Denouncing what he called "Diktats ... being issued that are designed to lower living standards," John Monks, general secretary of the European Trades Union Congress accused commission officials of "ignoring social dialogue and collective bargaining processes and directly intervening in the labour markets of these countries."
"The EU risks putting itself on a collision course with democracy," he added.
The European Federation of Public Sector Unions called the commission's strategy "appalling" and went so far as to say it "will oppose any further progress towards the internal market and EU integration until a substantial social agenda is introduced"
EPSU deputy chief Jan Willem Goudriaan said the plans will encourage workers to begin opposing the EU: "It will increasingly be difficult for workers and their unions to support the EU process if consistently used to undermine their positions and weaken their rights, and now even reduce pay."
The Greens in the European Parliament were also quick to denounce the proposals as "neo-liberal" and "socially blind".
"The commission has continued with its blinkered focus on austerity as the answer to Europe's economic woes," said the group's economic spokesman, Philippe Lamberts.
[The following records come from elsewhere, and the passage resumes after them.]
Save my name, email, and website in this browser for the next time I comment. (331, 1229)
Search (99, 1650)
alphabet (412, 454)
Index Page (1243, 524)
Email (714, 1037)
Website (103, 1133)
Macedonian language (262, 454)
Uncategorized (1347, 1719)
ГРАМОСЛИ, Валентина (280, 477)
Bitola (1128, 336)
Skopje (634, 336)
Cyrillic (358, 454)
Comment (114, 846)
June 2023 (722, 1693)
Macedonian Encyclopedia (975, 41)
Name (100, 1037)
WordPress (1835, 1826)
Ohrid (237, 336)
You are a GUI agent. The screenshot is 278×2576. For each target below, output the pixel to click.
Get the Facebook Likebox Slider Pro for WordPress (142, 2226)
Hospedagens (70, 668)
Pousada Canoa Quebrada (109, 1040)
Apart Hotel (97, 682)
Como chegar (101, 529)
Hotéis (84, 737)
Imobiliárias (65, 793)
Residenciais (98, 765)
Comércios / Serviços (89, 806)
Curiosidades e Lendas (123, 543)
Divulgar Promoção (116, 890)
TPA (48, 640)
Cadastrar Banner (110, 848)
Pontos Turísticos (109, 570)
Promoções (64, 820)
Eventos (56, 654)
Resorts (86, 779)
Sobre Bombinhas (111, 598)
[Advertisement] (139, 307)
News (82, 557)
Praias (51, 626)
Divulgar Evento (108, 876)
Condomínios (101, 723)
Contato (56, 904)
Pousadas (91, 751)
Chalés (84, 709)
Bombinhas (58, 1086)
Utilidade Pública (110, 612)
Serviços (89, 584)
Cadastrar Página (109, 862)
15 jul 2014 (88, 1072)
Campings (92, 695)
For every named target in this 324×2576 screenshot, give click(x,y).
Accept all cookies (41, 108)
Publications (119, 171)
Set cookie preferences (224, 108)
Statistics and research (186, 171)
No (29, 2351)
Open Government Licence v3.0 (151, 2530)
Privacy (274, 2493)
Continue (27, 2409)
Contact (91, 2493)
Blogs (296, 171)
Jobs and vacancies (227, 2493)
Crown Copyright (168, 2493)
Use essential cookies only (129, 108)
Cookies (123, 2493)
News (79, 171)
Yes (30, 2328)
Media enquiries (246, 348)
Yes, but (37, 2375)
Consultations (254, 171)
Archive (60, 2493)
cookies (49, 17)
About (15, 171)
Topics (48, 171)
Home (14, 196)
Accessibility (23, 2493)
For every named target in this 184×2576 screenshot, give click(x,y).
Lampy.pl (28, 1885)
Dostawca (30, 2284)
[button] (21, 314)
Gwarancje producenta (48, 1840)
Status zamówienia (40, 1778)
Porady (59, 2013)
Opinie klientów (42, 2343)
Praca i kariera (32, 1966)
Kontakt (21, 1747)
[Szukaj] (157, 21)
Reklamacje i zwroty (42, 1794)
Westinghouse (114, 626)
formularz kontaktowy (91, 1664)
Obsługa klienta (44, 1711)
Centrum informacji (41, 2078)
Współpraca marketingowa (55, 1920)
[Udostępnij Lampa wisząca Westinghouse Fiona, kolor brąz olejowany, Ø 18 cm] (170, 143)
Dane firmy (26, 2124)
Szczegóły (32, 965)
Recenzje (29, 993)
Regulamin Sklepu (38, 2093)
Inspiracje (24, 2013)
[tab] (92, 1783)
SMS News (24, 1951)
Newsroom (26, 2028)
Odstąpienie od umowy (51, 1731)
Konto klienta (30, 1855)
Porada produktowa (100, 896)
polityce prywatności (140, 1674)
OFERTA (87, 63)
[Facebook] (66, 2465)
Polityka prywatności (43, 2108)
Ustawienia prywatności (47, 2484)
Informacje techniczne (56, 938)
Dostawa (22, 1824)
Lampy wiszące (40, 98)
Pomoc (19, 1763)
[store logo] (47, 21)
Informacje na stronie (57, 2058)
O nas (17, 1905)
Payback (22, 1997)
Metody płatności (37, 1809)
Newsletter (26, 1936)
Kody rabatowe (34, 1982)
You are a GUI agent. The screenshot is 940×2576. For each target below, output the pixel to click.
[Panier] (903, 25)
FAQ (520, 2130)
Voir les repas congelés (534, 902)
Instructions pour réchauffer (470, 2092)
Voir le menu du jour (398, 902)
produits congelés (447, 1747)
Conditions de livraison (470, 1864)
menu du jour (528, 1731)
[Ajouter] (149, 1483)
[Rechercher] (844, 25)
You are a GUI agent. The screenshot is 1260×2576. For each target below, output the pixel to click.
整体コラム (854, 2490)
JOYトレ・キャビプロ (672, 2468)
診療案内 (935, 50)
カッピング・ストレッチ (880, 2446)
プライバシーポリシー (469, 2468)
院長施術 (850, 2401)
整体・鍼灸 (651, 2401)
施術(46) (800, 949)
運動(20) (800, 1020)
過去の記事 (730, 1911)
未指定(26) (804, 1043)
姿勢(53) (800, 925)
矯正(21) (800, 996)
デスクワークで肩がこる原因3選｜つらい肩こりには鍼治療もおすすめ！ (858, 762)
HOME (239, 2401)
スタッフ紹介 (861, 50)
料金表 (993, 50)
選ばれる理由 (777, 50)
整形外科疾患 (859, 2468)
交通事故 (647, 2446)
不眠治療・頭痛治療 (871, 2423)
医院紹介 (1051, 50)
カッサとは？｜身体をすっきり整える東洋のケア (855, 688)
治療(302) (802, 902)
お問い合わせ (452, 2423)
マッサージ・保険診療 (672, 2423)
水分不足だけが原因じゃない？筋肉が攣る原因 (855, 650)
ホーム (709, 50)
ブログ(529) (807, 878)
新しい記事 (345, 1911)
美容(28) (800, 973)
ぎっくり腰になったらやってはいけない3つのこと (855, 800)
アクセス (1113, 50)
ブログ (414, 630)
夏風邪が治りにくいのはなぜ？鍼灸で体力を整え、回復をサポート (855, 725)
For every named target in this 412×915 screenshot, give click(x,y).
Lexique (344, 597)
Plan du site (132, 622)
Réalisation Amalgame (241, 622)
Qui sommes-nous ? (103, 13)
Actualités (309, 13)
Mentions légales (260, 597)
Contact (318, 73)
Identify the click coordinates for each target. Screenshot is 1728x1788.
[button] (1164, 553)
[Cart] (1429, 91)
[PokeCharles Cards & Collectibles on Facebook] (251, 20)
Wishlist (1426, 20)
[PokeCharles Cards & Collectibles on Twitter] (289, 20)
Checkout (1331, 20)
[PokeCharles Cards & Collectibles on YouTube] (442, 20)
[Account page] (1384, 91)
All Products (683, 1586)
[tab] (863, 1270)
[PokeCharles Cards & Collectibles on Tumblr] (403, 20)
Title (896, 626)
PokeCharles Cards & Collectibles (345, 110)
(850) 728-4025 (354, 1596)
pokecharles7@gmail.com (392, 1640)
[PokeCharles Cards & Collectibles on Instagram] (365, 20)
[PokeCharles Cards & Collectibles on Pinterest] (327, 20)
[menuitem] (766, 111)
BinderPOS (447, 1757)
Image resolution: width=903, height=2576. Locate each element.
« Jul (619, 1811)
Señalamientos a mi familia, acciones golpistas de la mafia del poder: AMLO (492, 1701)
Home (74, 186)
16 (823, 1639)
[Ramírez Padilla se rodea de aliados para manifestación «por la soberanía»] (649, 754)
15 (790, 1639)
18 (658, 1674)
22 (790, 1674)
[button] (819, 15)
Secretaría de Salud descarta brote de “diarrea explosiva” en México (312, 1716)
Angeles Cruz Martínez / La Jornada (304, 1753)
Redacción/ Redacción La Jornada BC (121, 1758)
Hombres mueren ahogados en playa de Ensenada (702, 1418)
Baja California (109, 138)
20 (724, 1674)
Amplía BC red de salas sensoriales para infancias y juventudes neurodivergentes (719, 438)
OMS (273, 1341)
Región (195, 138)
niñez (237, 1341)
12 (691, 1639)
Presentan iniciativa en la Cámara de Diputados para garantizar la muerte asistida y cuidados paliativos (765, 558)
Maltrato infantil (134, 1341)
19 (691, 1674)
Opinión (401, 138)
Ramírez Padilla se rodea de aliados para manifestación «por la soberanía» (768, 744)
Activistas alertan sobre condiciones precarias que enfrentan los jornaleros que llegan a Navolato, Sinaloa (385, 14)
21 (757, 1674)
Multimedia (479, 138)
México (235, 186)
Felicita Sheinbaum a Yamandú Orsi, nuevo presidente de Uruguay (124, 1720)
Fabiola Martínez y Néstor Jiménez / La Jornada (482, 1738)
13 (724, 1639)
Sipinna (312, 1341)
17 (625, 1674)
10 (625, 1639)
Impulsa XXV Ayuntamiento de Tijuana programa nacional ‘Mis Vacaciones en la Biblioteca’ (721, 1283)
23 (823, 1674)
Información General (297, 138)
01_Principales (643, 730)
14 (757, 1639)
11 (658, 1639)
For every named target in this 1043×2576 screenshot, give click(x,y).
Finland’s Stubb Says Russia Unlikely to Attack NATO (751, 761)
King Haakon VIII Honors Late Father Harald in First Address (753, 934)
"The flawed neoliberal approach has clearly showed its limits, yet the commission wants member states to persist with and intensify austerity measures ignoring their potentially negative macroeconomic impacts, as well as the consequences for wages and welfare," he added.
The centre-right European People's Party however cheered the recommendations.
"I welcome the start of the European Semester because it's the first tangible step to real economic governance in the EU," said Jyrki Katainen, vice-president of the EPP and Finland's finance minister.
"If we manage to co-ordinate our efforts through this new process, the EU will become stronger and more resilient to potential pressures from the world markets," he said.